▸ ENTRIES PROVIDED
..............................
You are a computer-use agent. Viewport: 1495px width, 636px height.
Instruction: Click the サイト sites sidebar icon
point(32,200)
..............................
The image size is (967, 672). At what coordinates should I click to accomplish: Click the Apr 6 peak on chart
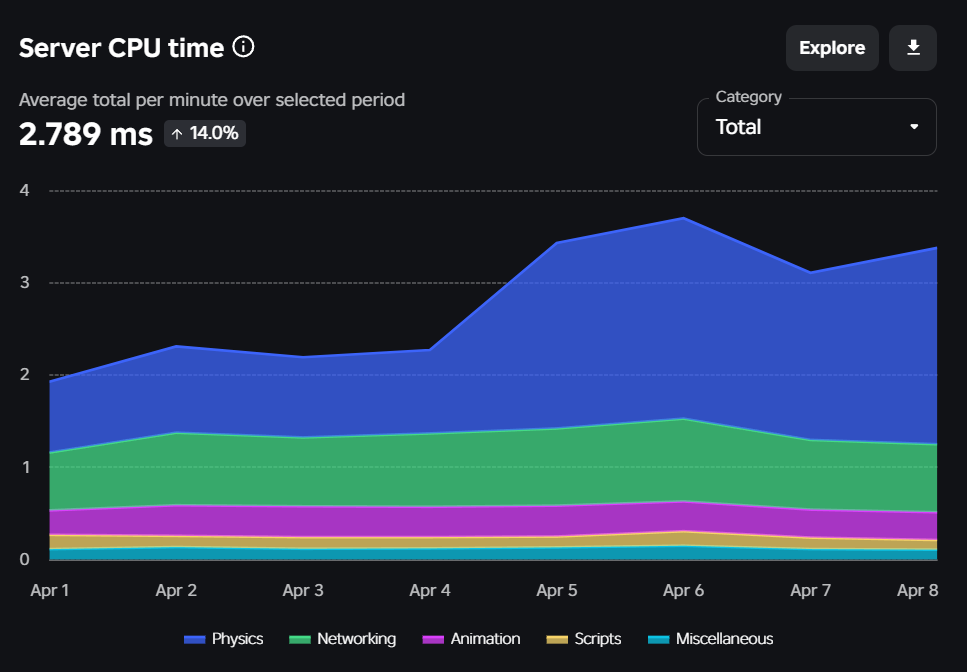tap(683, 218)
..............................
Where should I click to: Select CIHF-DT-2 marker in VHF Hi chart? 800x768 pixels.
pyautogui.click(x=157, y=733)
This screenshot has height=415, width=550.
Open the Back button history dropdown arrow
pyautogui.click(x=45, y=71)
..............................
▸ EXERCISE DETAILS
Copy out all lines of the material containing the word "height".

▸ ANSWER FOR THIS EXERCISE
You are a computer-use agent. Viewport: 1495px width, 636px height.
This screenshot has height=415, width=550.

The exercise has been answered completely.